Réunion de la Landsgemeinde à la fin du 18e siècle. (Musée d’Appenzell)
Tu peux faire bouger les choses
Pour satisfaire à cet état d’esprit interconnecté, YES consacre un programme à l’entrepreneuriat. Les jeunes apprennent ce que gérer une entreprise implique. Ils apprennent ce qui est réaliste et possible et que faire du profit ne va pas de soi. Ils font l’expérience du travail d’équipe, essuient des revers et apprennent qu’ils peuvent être mis en minorité. Et ils doivent découvrir par eux-mêmes qu’ils ne peuvent pas tout influencer ou prévoir, mais qu’ils doivent réagir aux changements. En bref: «Ils apprennent qu’il faut penser en termes de solutions», explique Johanna Aebi, «et qu’ils peuvent faire bouger les choses». Selon elle, il s’agit d’un aspect particulièrement important à l’heure actuelle afin de garantir une société viable. Les jeunes grandissent dans une société où les crises s’enchaînent. «Il est extrêmement important que les jeunes puissent voir qu’ils peuvent faire bouger les choses.
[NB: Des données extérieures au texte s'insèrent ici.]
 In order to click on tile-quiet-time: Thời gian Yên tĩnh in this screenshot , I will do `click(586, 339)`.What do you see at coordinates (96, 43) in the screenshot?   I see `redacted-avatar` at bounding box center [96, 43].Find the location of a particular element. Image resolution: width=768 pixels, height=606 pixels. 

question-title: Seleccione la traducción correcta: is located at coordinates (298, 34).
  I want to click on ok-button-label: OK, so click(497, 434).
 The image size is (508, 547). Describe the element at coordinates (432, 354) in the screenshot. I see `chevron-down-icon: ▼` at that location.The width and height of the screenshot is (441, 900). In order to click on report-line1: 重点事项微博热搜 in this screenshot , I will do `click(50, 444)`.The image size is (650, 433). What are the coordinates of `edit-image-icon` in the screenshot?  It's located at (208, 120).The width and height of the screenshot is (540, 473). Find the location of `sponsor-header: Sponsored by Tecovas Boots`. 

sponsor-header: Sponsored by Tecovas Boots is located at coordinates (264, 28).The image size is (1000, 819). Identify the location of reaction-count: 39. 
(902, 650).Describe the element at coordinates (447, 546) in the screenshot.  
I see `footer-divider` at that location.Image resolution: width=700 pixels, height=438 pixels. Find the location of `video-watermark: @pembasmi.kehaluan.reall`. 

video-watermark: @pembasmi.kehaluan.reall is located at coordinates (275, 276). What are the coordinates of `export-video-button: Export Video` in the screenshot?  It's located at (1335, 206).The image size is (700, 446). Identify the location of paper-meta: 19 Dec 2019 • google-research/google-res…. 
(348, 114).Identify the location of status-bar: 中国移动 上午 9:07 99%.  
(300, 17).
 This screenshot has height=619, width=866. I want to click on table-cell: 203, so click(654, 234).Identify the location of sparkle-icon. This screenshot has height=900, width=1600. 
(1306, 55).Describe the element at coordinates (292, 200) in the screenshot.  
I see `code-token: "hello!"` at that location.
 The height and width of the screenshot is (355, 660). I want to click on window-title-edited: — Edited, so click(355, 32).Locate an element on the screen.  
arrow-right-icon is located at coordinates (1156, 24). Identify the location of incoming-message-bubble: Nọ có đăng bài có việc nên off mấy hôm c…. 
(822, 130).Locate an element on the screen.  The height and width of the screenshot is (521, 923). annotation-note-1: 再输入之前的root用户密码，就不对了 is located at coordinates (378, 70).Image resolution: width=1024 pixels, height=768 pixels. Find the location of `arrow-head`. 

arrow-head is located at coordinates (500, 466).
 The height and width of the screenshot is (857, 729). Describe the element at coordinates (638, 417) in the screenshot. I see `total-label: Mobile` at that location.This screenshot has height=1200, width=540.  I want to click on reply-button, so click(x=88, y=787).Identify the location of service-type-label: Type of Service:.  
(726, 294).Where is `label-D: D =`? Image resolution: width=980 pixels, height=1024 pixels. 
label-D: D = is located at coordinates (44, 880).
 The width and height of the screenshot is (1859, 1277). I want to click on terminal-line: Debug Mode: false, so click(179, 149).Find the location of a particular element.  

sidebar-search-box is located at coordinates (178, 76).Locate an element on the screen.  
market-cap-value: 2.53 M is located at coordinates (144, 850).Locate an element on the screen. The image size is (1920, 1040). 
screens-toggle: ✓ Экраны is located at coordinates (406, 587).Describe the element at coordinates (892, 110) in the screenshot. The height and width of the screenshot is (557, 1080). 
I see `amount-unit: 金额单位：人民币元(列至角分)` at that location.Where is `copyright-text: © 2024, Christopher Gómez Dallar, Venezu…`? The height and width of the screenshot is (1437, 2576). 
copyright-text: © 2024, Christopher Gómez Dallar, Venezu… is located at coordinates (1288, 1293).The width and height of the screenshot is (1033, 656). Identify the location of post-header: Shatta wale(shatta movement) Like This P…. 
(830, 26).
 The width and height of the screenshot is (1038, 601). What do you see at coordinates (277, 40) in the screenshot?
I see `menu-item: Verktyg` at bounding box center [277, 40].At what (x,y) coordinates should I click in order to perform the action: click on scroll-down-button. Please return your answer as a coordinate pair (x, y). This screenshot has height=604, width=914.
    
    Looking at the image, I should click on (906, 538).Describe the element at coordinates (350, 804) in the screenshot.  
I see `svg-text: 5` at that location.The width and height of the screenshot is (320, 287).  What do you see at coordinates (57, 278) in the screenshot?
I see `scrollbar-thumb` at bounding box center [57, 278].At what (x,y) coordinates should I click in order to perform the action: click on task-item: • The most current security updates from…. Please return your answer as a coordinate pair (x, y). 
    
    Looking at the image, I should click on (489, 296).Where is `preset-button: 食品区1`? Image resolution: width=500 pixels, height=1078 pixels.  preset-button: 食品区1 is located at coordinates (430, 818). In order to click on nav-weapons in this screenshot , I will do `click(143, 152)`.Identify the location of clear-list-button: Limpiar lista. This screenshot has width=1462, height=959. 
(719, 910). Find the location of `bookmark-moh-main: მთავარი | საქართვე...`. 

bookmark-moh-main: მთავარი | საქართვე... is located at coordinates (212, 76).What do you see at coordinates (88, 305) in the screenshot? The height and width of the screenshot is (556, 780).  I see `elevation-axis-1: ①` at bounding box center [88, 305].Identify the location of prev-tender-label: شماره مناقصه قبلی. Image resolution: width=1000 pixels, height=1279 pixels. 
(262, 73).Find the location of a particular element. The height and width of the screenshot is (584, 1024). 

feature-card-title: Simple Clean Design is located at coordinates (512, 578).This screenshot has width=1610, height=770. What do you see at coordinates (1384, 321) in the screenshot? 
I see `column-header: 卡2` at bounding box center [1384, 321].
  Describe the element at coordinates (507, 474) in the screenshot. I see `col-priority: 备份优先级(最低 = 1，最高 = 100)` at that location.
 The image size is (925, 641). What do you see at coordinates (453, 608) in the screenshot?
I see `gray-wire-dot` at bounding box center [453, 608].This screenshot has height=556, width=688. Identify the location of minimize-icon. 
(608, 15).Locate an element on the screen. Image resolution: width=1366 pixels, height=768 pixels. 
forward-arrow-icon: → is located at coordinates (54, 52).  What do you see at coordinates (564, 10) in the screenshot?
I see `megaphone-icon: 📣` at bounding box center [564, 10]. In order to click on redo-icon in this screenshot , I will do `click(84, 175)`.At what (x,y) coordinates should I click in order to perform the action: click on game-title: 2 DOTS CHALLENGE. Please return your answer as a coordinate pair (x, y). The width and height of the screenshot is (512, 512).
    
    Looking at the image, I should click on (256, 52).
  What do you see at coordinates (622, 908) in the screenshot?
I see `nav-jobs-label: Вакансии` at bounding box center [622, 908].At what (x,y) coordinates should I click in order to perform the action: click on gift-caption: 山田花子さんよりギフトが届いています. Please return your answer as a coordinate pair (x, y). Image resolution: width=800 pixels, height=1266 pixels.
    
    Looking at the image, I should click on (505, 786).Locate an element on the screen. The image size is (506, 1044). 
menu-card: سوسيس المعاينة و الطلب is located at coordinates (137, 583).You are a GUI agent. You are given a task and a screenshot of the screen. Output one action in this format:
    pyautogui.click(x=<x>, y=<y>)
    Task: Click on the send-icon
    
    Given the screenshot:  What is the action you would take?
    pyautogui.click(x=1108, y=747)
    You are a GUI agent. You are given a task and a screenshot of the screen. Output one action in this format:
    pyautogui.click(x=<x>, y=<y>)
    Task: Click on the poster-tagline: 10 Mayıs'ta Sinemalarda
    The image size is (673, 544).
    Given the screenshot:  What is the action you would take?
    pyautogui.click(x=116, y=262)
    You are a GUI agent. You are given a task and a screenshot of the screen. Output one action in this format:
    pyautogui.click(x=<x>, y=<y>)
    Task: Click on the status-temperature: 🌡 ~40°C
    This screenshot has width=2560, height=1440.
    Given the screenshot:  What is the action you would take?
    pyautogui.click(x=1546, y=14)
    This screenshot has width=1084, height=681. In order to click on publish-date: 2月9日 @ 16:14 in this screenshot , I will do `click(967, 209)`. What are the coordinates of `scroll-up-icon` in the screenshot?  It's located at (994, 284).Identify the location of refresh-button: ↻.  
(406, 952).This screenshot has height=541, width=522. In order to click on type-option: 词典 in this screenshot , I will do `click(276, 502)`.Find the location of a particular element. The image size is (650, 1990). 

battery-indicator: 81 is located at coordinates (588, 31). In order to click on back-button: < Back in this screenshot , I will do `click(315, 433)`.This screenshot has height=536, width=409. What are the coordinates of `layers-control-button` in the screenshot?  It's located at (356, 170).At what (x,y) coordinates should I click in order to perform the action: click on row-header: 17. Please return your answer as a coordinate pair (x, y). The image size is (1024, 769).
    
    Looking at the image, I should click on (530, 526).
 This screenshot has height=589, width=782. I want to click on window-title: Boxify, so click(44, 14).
Face à ces grands défis, ils doivent se sentir capables de trouver des solutions.» Ce n’est qu’ainsi qu’ils pourront contribuer activement à la résilience de la société.
Résilience propre
L’Armée du Salut a montré qu’elle sait faire preuve de résilience. Elle a vécu deux guerres mondiales. Malgré et justement en raison de ces circonstances difficiles et de leurs répercussions sur les paroisses, leurs membres et les personnes en marge de la société, l’Armée du Salut a poursuivi son action. Selon Simon Bucher: «Cette persévérance et l’insistance à défendre les valeurs et les convictions auxquelles on croit ont sans doute permis à l’Armée du Salut d’être aussi résiliente aujourd’hui.» Au fait: la collecte des marmites a été imaginée en 1891 par le capitaine Joseph McFee, ancien marin et officier de l’Armée du Salut. Ce dernier voulait offrir un repas de Noël à 1000 personnes nécessiteuses à San Francisco. Pour ce faire, il accrocha une marmite de crabe à un trépied, qu’il plaça dans un passage très fréquenté et les membres de l’Armée du Salut encouragèrent les passants à faire un don. L’idée fit son chemin. Six ans plus tard, la collecte des marmites permit d’offrir 150 000 repas de Noël dans toute l’Amérique.
Collecter des fonds pour les plus pauvres avec un pot de crabe : Joseph McFee a inventé la collecte de pots avec cette idée en 1891.